DevOps in a data science world
Many organisations have a new ambition to become a data-driven organisation. In essence, this means the organisation wants to make better business decisions based on insights provided by data . Data itself is not able to advise a business for better decision-making. Therefore these organisations introduce a new capability: Data & Analytics.
This blog elaborates on how adopting DevOps principles can enhance business value creation for the world of Data & Analytics.
Data & Analytics should be able to provide the business with insights so that they can make better business decisions. Or in the (near) future, Advanced Data & Analytics should optimize the business by taking its own decisions and automatically improving the business it supports.
Data & Analytics as a separate business domain
Organisations often make a distinction between business domains e.g. Sales, Marketing, Finance, etc. Each business domain requires its own IT systems for its operation. We see Data & Analytics initially introduced as a separate (business) domain, which requires its own IT systems to operate (e.g. a data & analytics platform). This Data & Analytics domain has the mission to provide insights over business domains and facilitate individual business domains with their ‘insights’ demand. In practice, many organisations struggle with the implementation of the ‘facilitate’ part. Often ‘facilitate’ means ‘implement and operate the insights’ for the various business and product teams.
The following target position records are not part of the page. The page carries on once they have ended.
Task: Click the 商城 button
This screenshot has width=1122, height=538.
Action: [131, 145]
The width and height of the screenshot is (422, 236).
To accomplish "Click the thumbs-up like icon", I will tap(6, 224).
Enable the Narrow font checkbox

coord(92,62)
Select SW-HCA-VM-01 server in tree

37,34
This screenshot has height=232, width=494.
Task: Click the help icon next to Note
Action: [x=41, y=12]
One example to illustrate what often happens in practice: a data scientist from a business team creates an analytical model on their own laptop and everything works. Next, the data scientist asks an engineer in the Data & Analytics domain to ‘productionize’ the analytical model. The request here is not: ‘please facilitate me so that I can bring my analytical model to production and operate it for my business after that is done’. The request is more like this: ‘please implement an insights application that can run in production based on my “Proof of Concept analytical model”. And also please let me know if it fails’. This example has been recognized by the DevOps community as an issue. It is comparable with the ‘normal’ application development challenges where (Business,) IT Development and IT Operations are separated.
Ideally, ‘facilitate individual business domains with their ‘insights’ demand’ means: individual business domains are capable to take ownership of creating and operating their own ‘data and insights’ needs. The Data & Analytics domain only needs to facilitate that they can do this by providing them the means suchs as a data platform, data governance policies, a development process for advanced analytics models, etc… Unfortunately, the ideal setup does not reflect reality at many organisations. Let’s first briefly explore the world of Data Science and better understand why DevOps can help.
The world of Data Science and Advanced Analytics
Data Science and Advanced Analytics encompasses a set of principles, problem definitions, algorithms, and processes for extracting non-obvious and useful patterns from large data sets . The focus of data science is on improving decision making through the analysis of data . This data analysis is captured in so-called (advanced) analytics models.
Typical use cases are:
- Clustering (or segmentation): extract patterns that help to identify groups of customers exhibiting similar behaviour and tastes;
- Anomaly (or outlier) detection: extract patterns that identify strange or abnormal events, such as fraudulent insurance claims;
- Association-rule mining: extract a pattern that identifies products that are frequently bought together;
- Prediction (including the subproblems of classification and regression): identify patterns that help us classify things, e.g. detect SPAM email.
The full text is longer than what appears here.